The families who need our help deal with a range of very serious and complex circumstances. St Kilda Mums, in partnership with social services, is just one source of practical help to overcome some of the challenges.
Recently we met a 45-year-old woman and her husband who had come from Greece to work for a year after finding themselves victims to that country’s disastrous economic climate. But an unexpected pregnancy and no insurance saw them plunged further into financial crisis.”
Facing a hospital bill in the thousands and unable to work due to her ‘geriatric pregnancy’ status, the couple couldn’t afford the essentials they needed for their baby. This is where St Kilda Mums was able to step in via a social worker and provide all the items they needed to bring their baby home.
Another couple, young and devoted, found themselves unexpectedly pregnant but didn’t realise until late in the pregnancy. Desperate to keep their baby but unable to afford essential items and worried for the baby’s well being, they thought their only option was to put their baby up for adoption. In partnership with social services, we were able to set them up with everything they needed — they were over the moon to be able to keep their child.
You can’t fix people’s whole lives with ‘stuff’ but you can help them keep their babies.
It’s this kind of very tangible, immediate impact that keeps me motivated every day. It gives us the momentum to do more and the drive to look for innovative solutions.
The magic ingredients: automation, innovation, volunteers
Our Salesforce volunteer program has been crucial to driving that innovation, and automation has been key to maintaining our efficiency.
We manage our waitlist of 500 and the supplies in our warehouses entirely on a Salesforce platform we built ourselves — using Trailhead to work out how to build it — with zero implementation costs.
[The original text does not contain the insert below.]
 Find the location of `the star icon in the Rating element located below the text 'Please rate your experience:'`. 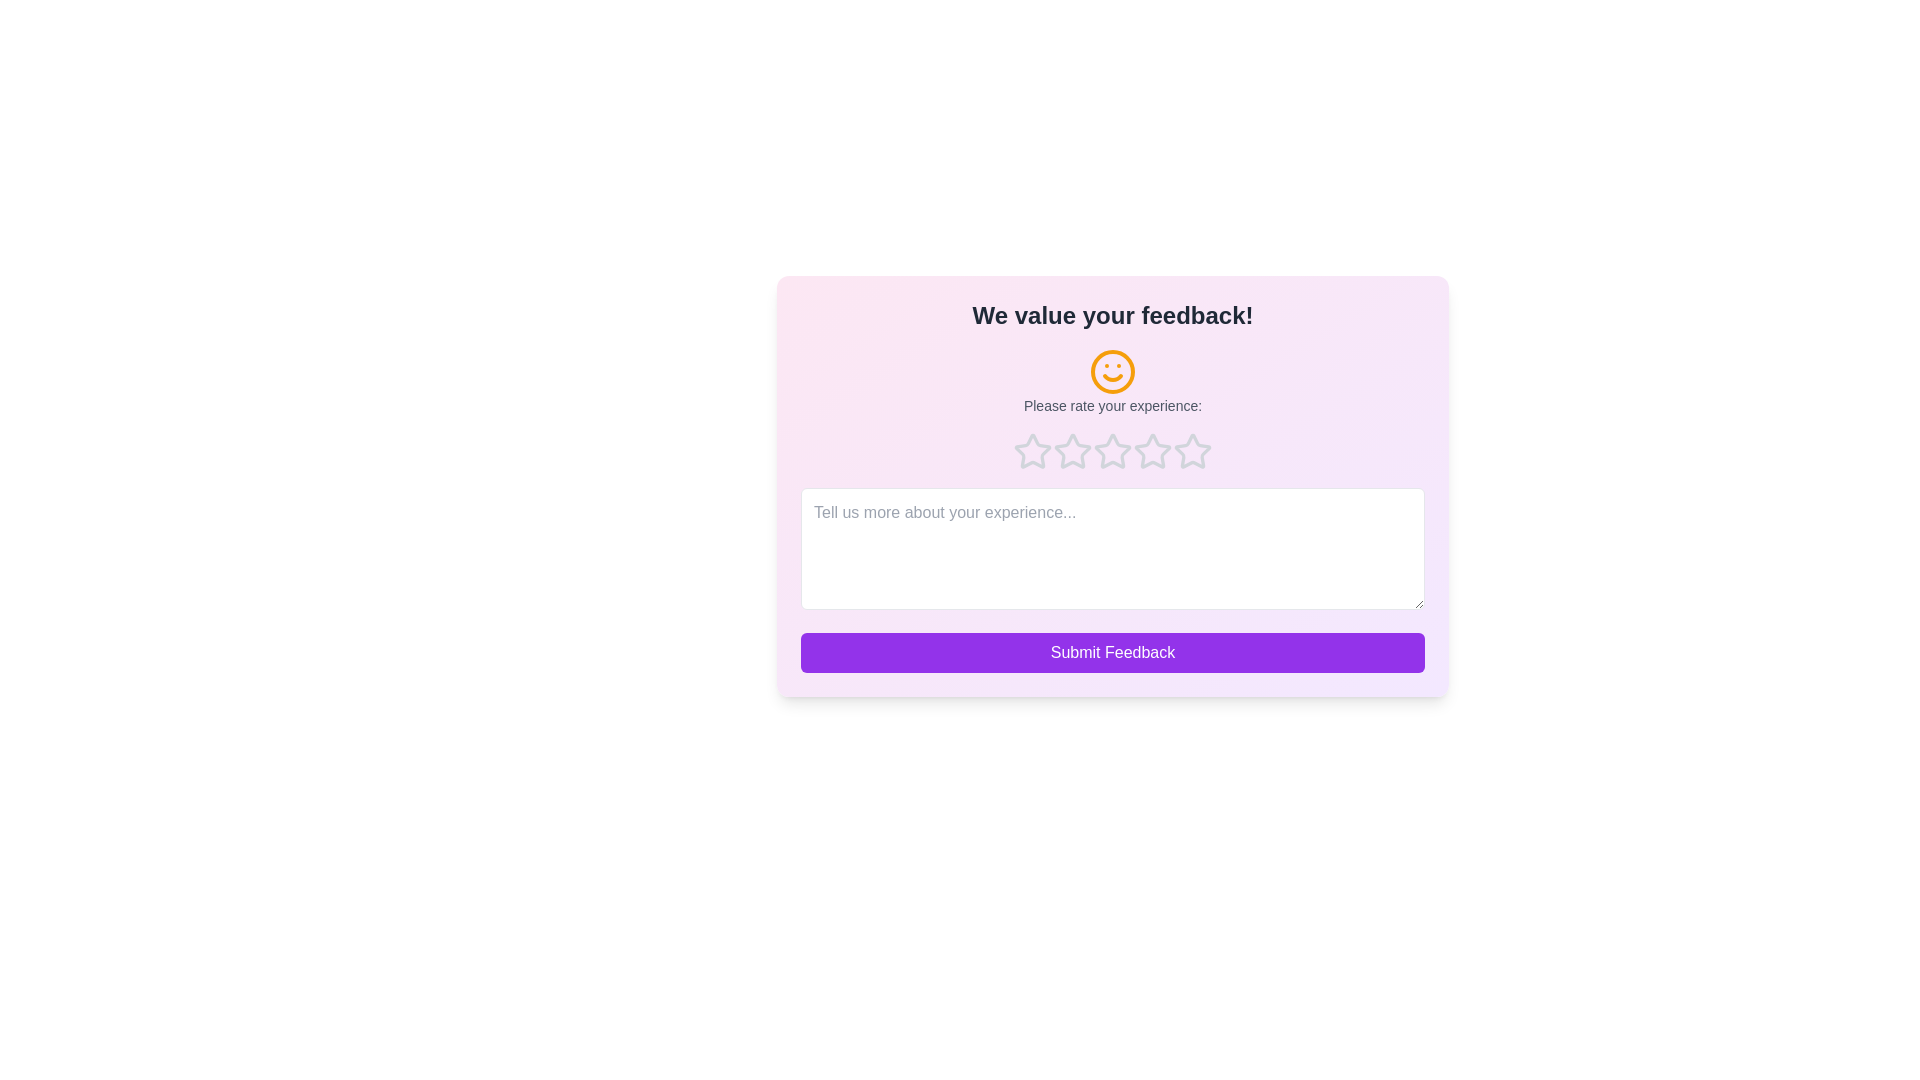

the star icon in the Rating element located below the text 'Please rate your experience:' is located at coordinates (1112, 451).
The platform allows us to automate everything from the letters that are so important to our donor stewardship, to our mobile communications with social workers who are often on the road and hard to contact.
When a problem arises or we want to try a new way of tackling something, we send a message out to our Salesforce volunteer cohort — a diverse and highly skilled group — presenting the challenge. Many are here from overseas for a spouse’s work and may not themselves be entitled to work, or are juggling looking after kids with no family or support network. They might have a masters degree in IT and want to keep their skills fresh or they may want work experience to get a look-in with a new employer.
With St Kilda Mums they get fantastic learning opportunities and we get our problems solved quickly and creatively. It’s a win-win set up and many of our Salesforce volunteers go on to find jobs based on their time with St Kilda Mums. We’ve become a popular recruiting ground for banks and telcos!
The ripple effects
Eight years ago we decided we would give our IP away for free. At the time we were wrangling the legal implications of sharing our solutions and innovations with other charities and our Chair Maya Donevska said “why don’t we just make it freely available to anyone who needs it?”.
It was a lightbulb moment. What’s the point in constraining goodness? If even more people can benefit from our work, then all the better. We are about sharing, collaboration and cooperation. Today there are similar group of mums working across Australia with the help of our innovative systems. That we have been instrumental in getting this work done on a national scale is a legacy we are truly proud of.
As for the future, currently we reach about one third of babies born into poverty in Victoria. We want to reach all of them. One in six babies is born into poverty. That means five in six are not – and that’s a lot of stuff we can pass on to support the ones who can’t afford it.